St. Thomas’s first refutation of the Ontological Argument

The first thing that St. Thomas says about the Ontological Argument is that its definition of God is not true, since some people think God is a body. In other words, God is not that than which nothing greater can be thought (with stress on thought), because some thoughts about God are mistaken and there’s no reason why a mistaken thought about God might not see him as inferior to something.

For example, Germain Grisez argues against what he calls “the restless heart fallacy”, or the Augustinian idea that God suffices for a complete human happiness (since he believes we need bodily and social goods, in addition to beatitude, in order to be fully blessed). Grisez’s theory appears to be an instance of someone thinking of something greater than God, sc. the complex of goods including God, bodily goods, and social goods. I’ve never confirmed the rumor that St. Teresa said that chocolate and God is better than just God, but if one took the statement in earnest it would be a case of thinking about something greater than God, even if, in fact, the thought is mistaken.

One response is that  mistaken thoughts are not kinds of thoughts. A thinker has a mistaken thought only in the same way that a surgeon might kill someone, and just as killing isn’t a sort of surgery so mistake-making isn’t a sort of thought.


1 Comment

  1. Arakawa said,

    August 20, 2015 at 1:54 pm

    I’m not sure if chocolate and God is greater than God alone, but you would have a hard time arguing that God alone is greater than God plus chocolate.

    Another conclusion one can make is that God entails chocolate, and a host of other things, in purely incidental fashion.

§ Task directions: In the piece on St. Thomas's first refutation of the Ontological Argument, what reason does St. Thomas give for saying the argument's definition of God is not true?

§ Source data:
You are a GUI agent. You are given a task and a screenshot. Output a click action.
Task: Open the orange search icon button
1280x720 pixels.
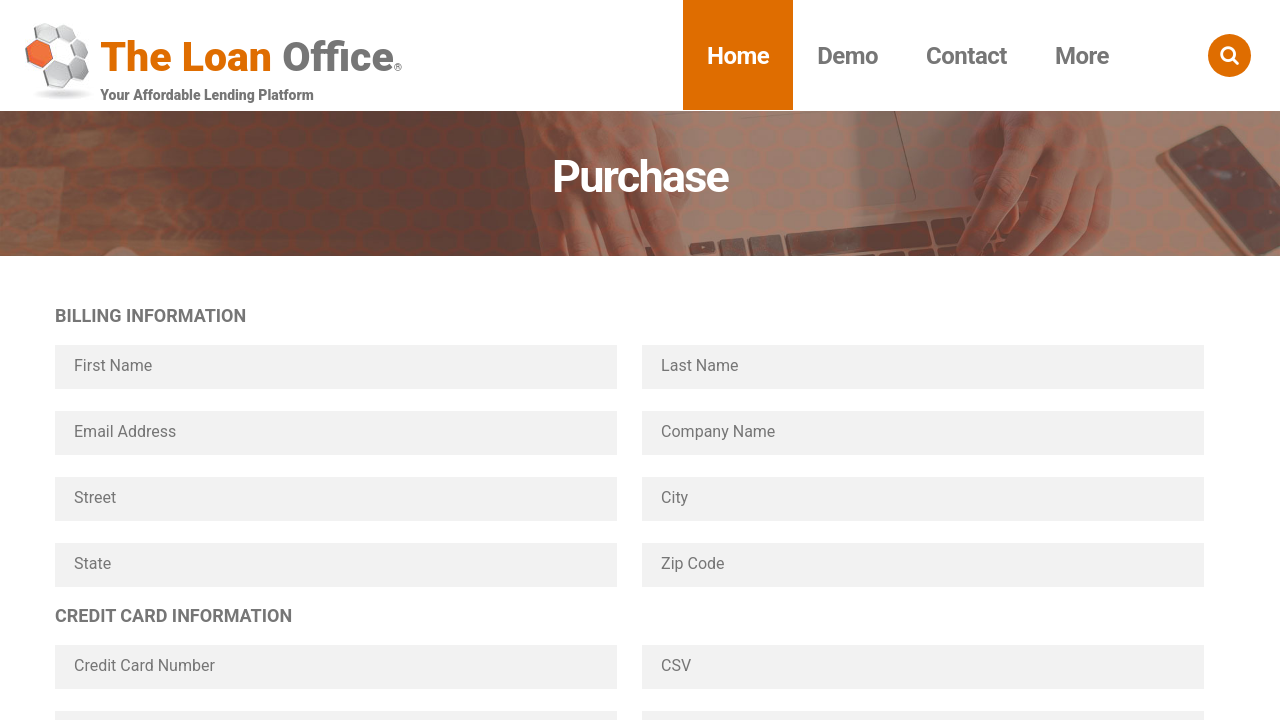click(x=1229, y=56)
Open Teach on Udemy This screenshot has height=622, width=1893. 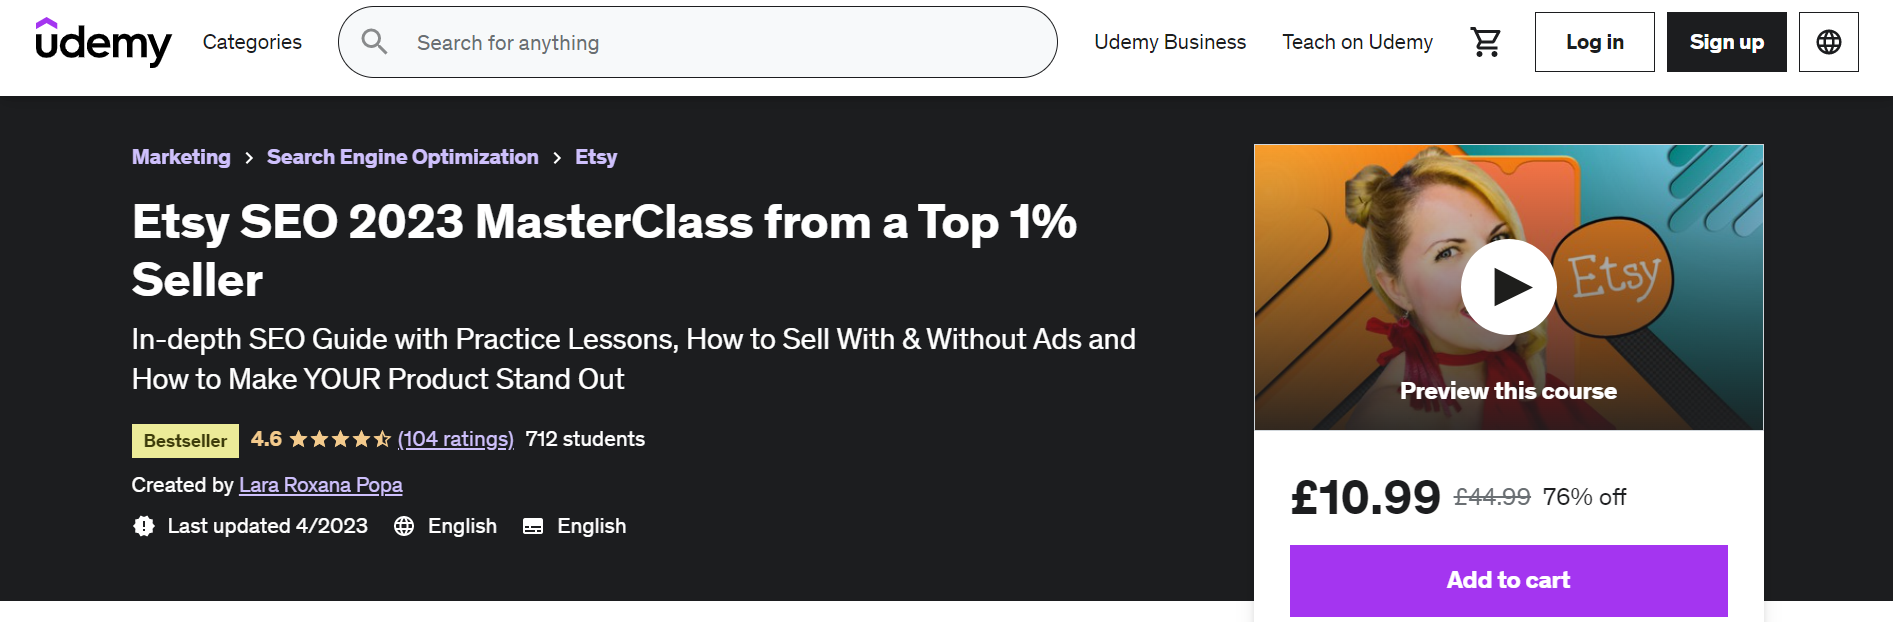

§ Solved exercise: Some people think God is a body.